Dataset excerpts below:

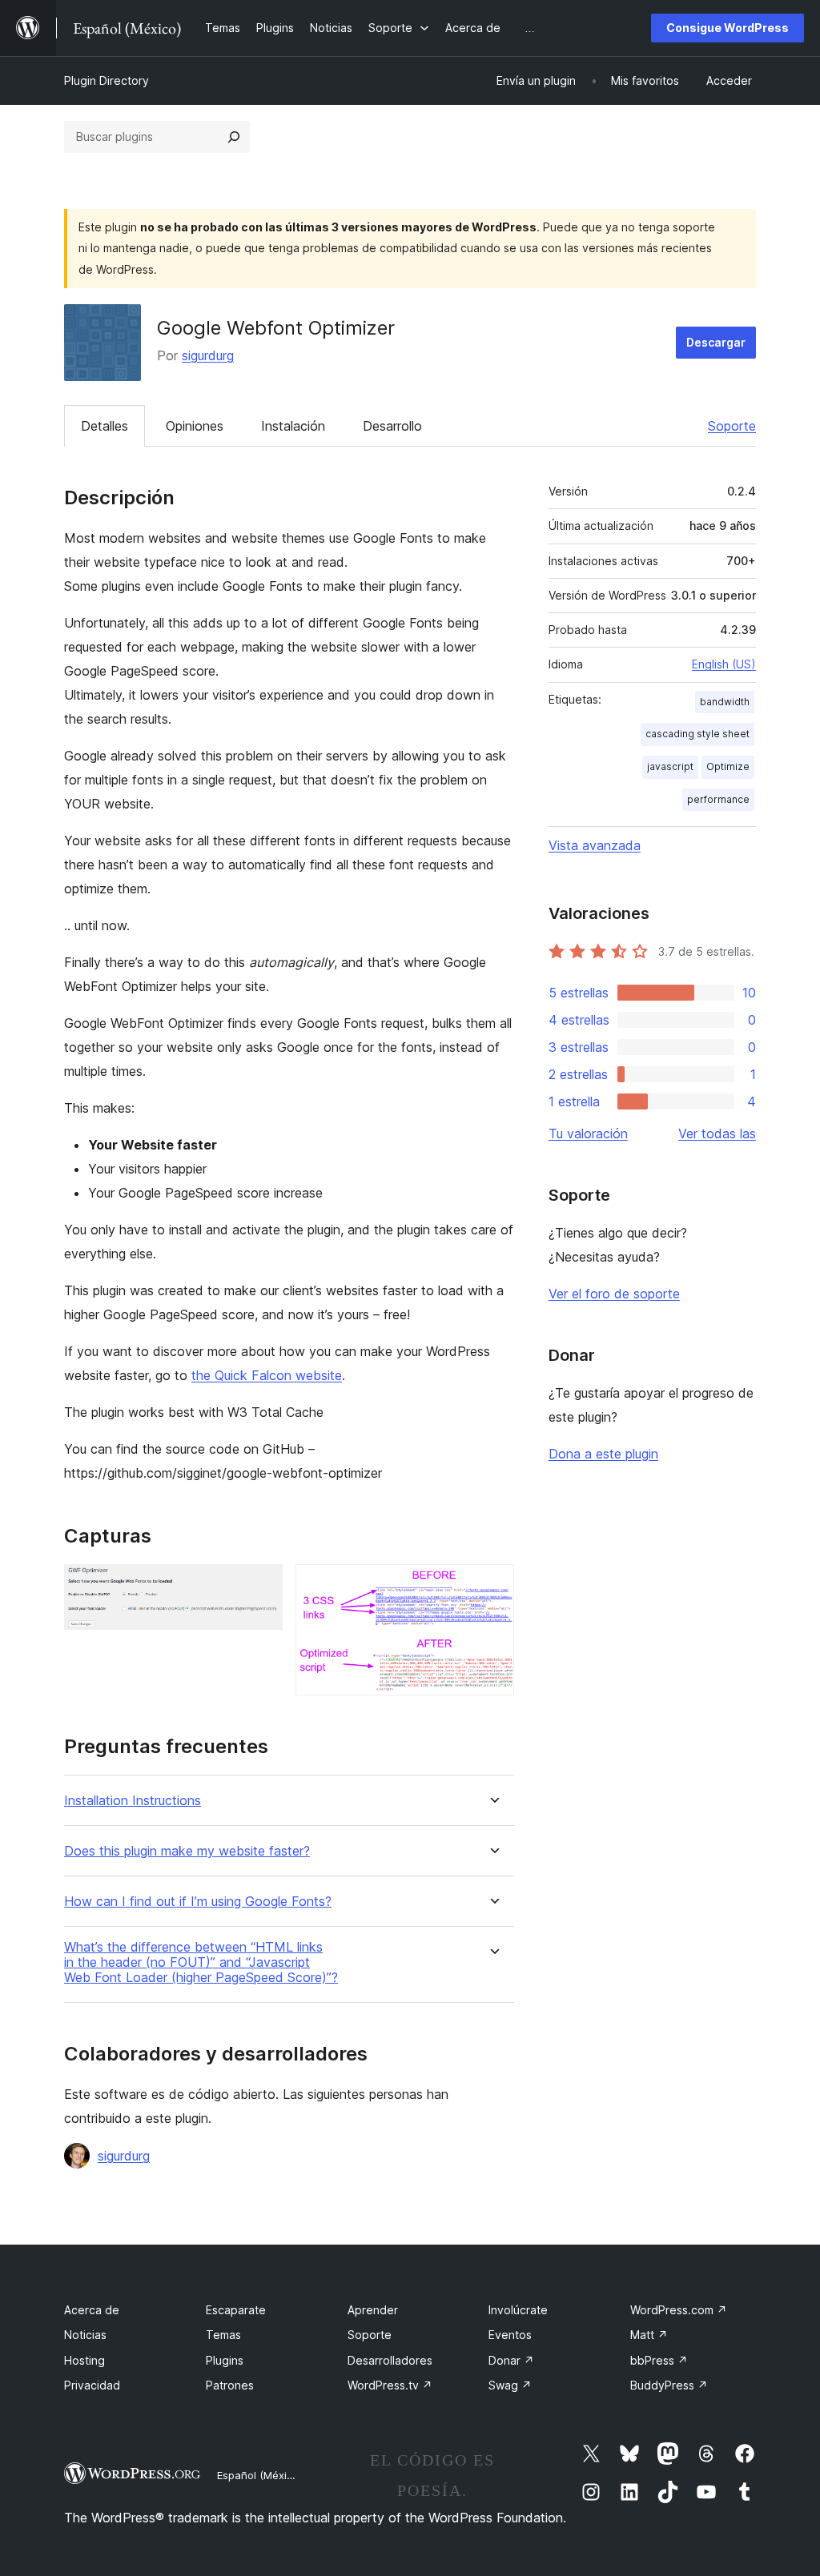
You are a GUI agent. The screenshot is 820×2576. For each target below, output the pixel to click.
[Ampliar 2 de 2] (492, 1586)
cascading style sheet (697, 734)
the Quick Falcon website (266, 1375)
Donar (511, 2360)
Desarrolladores (390, 2360)
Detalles (104, 426)
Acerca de (91, 2310)
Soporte (732, 426)
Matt (649, 2334)
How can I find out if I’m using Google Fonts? (198, 1901)
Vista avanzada (595, 845)
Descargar (716, 342)
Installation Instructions (132, 1800)
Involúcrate (518, 2310)
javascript (670, 766)
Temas (223, 2334)
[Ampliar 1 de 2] (261, 1586)
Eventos (510, 2334)
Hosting (84, 2360)
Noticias (85, 2334)
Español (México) (259, 2475)
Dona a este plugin (603, 1454)
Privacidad (92, 2385)
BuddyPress (669, 2385)
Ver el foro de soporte (614, 1294)
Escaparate (236, 2310)
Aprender (373, 2310)
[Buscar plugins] (234, 137)
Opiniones (194, 426)
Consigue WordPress (727, 27)
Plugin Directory (106, 80)
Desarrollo (392, 426)
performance (718, 799)
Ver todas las (717, 1133)
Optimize (728, 766)
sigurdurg (208, 355)
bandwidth (725, 702)
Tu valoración (588, 1133)
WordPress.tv (390, 2385)
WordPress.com (678, 2310)
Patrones (230, 2385)
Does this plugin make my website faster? (187, 1851)
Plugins (224, 2360)
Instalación (293, 426)
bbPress (659, 2360)
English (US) (724, 664)
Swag (510, 2385)
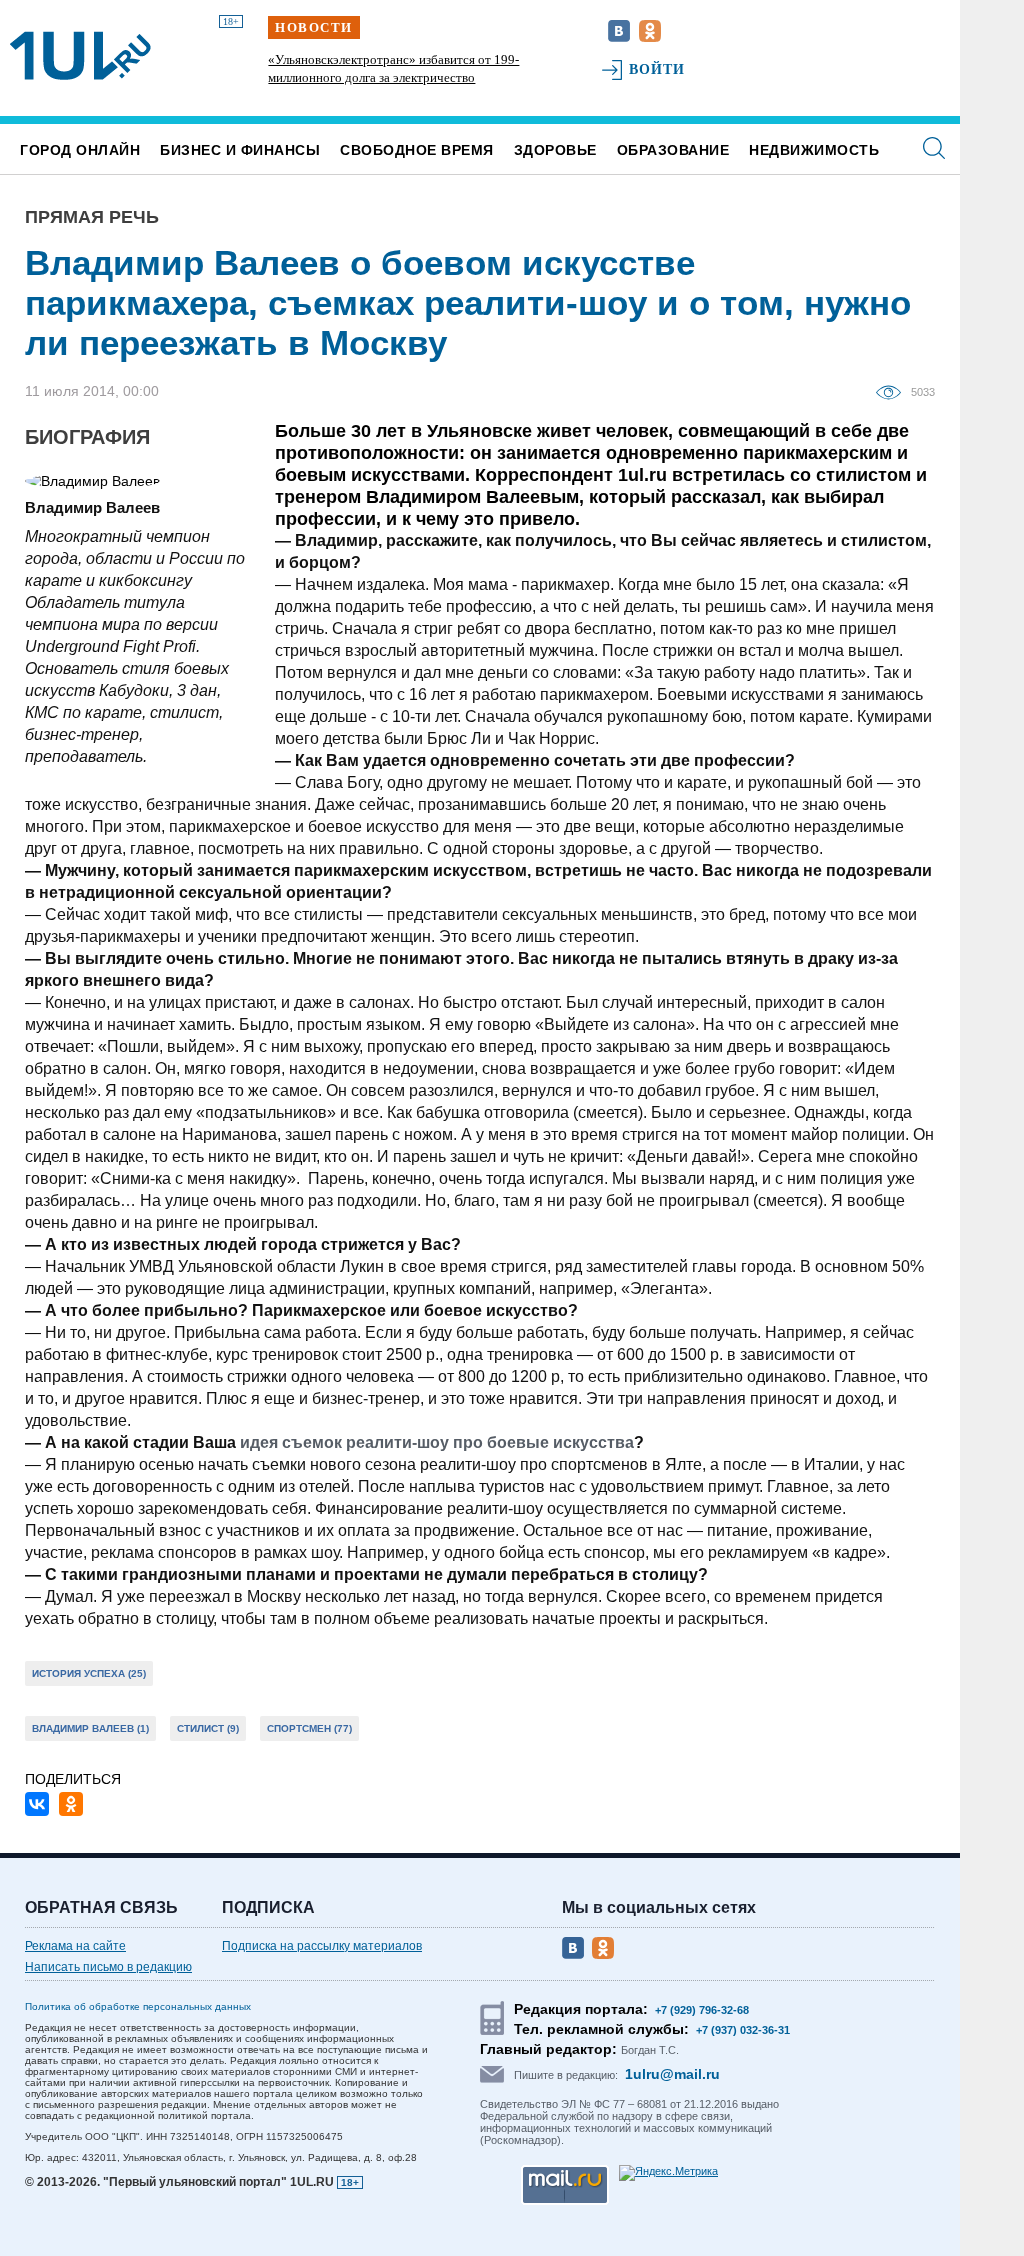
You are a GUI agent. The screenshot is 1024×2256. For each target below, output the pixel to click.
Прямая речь (92, 217)
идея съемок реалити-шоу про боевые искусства (437, 1442)
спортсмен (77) (309, 1728)
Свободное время (417, 150)
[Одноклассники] (71, 1804)
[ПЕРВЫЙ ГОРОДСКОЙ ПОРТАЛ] (80, 56)
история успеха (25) (89, 1673)
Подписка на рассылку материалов (322, 1946)
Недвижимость (814, 150)
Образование (673, 150)
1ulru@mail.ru (672, 2074)
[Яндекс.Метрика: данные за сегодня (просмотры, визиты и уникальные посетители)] (668, 2173)
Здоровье (555, 150)
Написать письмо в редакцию (108, 1967)
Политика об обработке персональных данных (138, 2006)
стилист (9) (208, 1728)
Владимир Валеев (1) (90, 1728)
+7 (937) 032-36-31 (743, 2030)
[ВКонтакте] (37, 1804)
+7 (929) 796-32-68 (702, 2010)
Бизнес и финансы (240, 150)
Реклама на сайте (75, 1946)
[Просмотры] (893, 391)
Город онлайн (80, 150)
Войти (657, 69)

End of Dataset excerpts.

Problem statement: Copy every line from the records that holds the string "WordPress".

Answer section:
Consigue WordPress (727, 27)
WordPress.tv (390, 2385)
WordPress.com (678, 2310)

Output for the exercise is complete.